Of course this is easier for me to say, since all my children are relatively healthy. But I’m not alone in a zealous pro-life stance, even when the baby growing in my tummy might not turn out to be 100 percent healthy or “normal.”

Disabilities Are Not All Suffering—There’s Also Joy

Lisa Leonard’s son David was born with Cornelia de Lange Syndrome. He is severely retarded and needs constant care. On her blog, she described a recent experience at the store when a woman looked at her and David with pity. Lisa refused to give in and wallow.

‘There are many things in life he will never accomplish. But those things don’t determine his worth or value.’

“If value is measured in belly laughs that begin in your toes, and pure joy that radiates from your soul, then we are rich […] David’s body is broken–he has a disability. There are many things in life he will never accomplish. But those things don’t determine his worth or value. His heart is whole. His soul is strong and powerful. He freely gives and receives love.”

At CPAC last week during a panel on personhood, Gianna Jessen, a woman who survived an abortion and has cerebral palsy, drew cheers from the crowd when she described how her disability intersects — almost actualizes — her pro-life views.

“You can imagine how horrified I am, as someone who survived a saline abortion, that [people say] if the baby is disabled you have to terminate the pregnancy. Who does that sound like, Adolf Hitler? And you have no idea the amount of beauty and joy and happiness I have because I must lean on the strong arm of Jesus all the way to heaven.”

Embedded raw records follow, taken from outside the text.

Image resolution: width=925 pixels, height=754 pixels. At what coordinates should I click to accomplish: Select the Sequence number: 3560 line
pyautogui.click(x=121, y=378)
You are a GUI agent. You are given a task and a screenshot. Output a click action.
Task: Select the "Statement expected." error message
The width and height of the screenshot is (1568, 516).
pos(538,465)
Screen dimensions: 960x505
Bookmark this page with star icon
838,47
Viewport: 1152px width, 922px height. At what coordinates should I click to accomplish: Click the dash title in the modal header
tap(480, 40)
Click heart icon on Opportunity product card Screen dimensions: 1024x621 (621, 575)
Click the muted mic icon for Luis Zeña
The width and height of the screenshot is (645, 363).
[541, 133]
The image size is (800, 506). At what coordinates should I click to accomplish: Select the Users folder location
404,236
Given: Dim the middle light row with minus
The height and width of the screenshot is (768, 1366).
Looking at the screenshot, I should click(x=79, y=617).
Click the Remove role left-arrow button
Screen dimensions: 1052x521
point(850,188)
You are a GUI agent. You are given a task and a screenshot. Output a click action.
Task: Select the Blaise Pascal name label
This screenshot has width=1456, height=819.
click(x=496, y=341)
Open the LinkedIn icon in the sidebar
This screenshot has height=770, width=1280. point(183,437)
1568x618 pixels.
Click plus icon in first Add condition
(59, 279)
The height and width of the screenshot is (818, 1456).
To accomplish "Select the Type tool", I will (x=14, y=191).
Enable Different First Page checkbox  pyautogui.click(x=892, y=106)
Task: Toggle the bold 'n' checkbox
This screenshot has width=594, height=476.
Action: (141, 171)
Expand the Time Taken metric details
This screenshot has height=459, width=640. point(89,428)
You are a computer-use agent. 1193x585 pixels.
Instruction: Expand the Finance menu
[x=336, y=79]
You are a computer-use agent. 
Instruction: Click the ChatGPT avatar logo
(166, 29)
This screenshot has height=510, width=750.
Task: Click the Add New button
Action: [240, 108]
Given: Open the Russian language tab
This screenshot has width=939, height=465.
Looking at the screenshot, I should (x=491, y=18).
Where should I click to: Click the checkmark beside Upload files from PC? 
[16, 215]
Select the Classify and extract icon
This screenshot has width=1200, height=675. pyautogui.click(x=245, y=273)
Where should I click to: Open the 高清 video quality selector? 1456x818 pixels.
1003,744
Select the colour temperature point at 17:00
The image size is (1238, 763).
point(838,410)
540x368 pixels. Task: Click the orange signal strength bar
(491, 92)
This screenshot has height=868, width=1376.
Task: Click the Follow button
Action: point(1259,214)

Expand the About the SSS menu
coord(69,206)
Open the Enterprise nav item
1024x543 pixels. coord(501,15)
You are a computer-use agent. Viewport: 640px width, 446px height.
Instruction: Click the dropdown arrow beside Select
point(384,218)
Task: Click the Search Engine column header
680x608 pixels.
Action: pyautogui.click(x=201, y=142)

The Nazi Party regularly killed disabled children to preserve “racial hygiene:” Lebenunwertes leben, or “Life unworthy of life.” But, some will say, the Nazis did it to rid the Aryan gene pool of mental retardation and related genetic defects! And American women abort babies with Down’s Syndrome because—why?

Women Set the Pace for Culture

As much as it pains me to say it, because I want to support every mom in the arduous, wonderful, terrifying journey of motherhood, what this demonstrates is the alarming need for firm direction and reassuring grace. If adulthood, as my dad told me repeatedly growing up, is the process of becoming less selfish, than motherhood is the process of trying not to be selfish ever. From midnight feedings and leukemia, to stomach flu and Down’s Syndrome, motherhood is one bumpy endurance test.

From our priorities our culture derives its sensibilities about what and who is valuable and for what and whom we will live.

While it has nothing to do with you—in the sense that it’s your job to raise your babies up right—it has everything to do with you, in that it will suck up every ounce of energy, patience, time, and resources you have, all while said children are watching your every move, hearing what you say, learning from how you behave. Thus as women we must promote a culture of life from the get-go, under any and all circumstances, because from our priorities our culture derives its sensibilities about what and who is valuable and for what and whom we will live once value is determined.

We as parents and society wade into dangerous and unethical territory when the life-giving among us promulgate the view that moms will birth, accept, and love their children only when it’s guaranteed he will be 100 percent healthy, or a “designer baby” with features she has chosen.

Whether due to pure selfishness, lack of patience, or fear of the unknown, when faced with these situations, it’s imperative the women of this society (and men too, of course) resolve to stand firm in their doubts about a future filled with doctor visits and lean on the grace of the Creator of life and the friends and family he placed there to offer aid and encouragement.

If women will remain steadfast in their devotion to choose life and mother their children with all the zealous passion, straightforward guidance, and unwavering faith they can, their children will call their mothers blessed and society will benefit from the little ones they raised—whether they cure cancer, win a Nobel Peace Prize, or laugh “belly laughs that begin in your toes.”